Wednesday, September 19, 2007

The case of the missing pounds

I was getting ready to leave work today when my co-worker suddenly asked, "Have you lost weight?"

It was an unusual question. I suspected he wasn't asking because he wanted to compliment me. I was wearing a black sack of a dress that's two sizes too big, and my co-worker has mentioned before that he doesn't want to say anything that might be construed as sexual harrassment. That made me feel awkward.

So I was curious as to where this was coming from. I asked, "Within what time frame?"

"Within the past week."

I said I hadn't noticed.

He said that he'd suddenly lost 6 pounds over the last week, and he wondered if it was something that was happening to other people, like something in the air or the way that women who live together kind of menstrate ("cycle?" I suggested) together.

I said I didn't think so, but we've been going through a doughnut phase in the office, and I suggested that they may be secret weight loss doughnuts.

We explored his exercise patterns further, and it turns out he had been biking two hours a day since his truck had been in the shop. He hadn't considered the increase in biking as exercise, or a reason why he might have lost weight.

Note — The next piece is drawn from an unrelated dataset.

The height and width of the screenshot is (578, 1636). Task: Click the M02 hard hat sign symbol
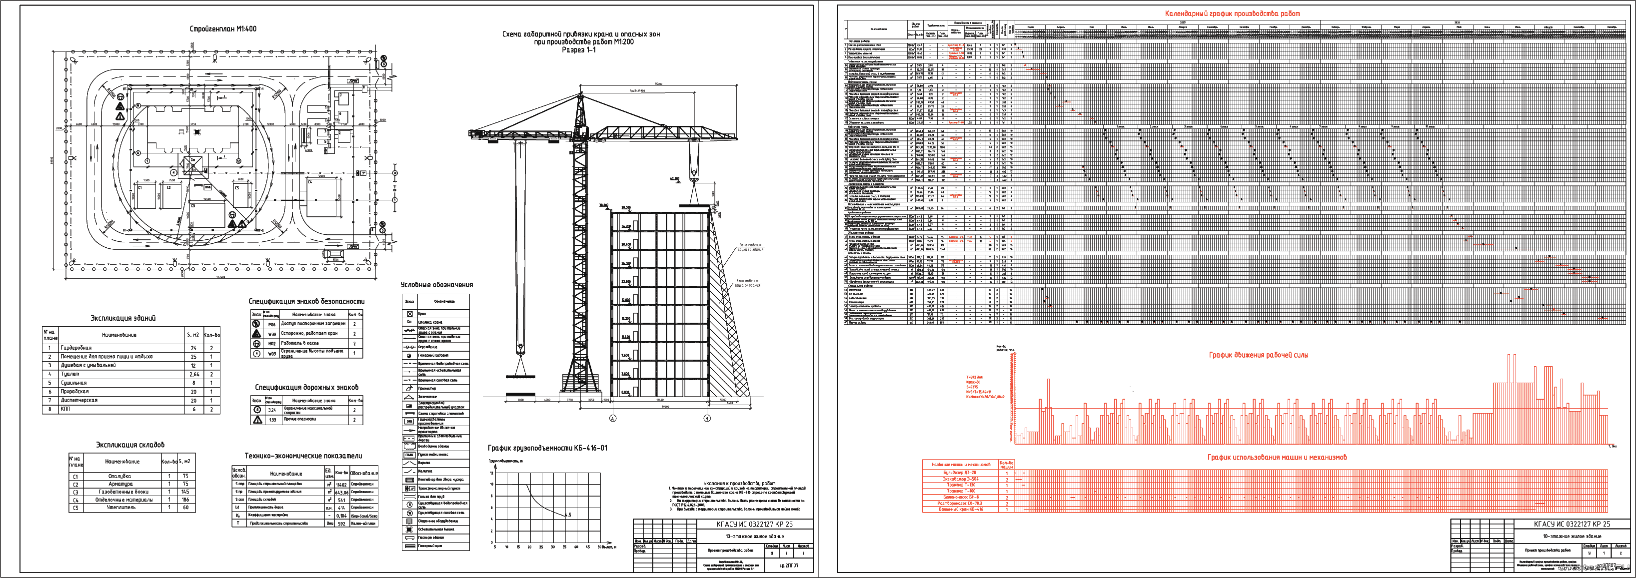click(x=256, y=343)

There is a study (most of my stories start with this phrase now) that says that if your friends are overweight, it's likely that you'll be overweight too. I can't find that study now, but I think it would be really cool if it worked the opposite way. If your friends are skinny or losing weight their weight loss will translate to you through some kind of osmosis or diffusion. I can see the next weight loss craze: No need to exercise, or diet, or take supplements or eat heinous amounts of red meat! Just stand awkwardly close to a thin person for most of the day. The best technique is to "accidentally" handcuff yourself to that person. Then wait for the weight to even out like the scales of Justice.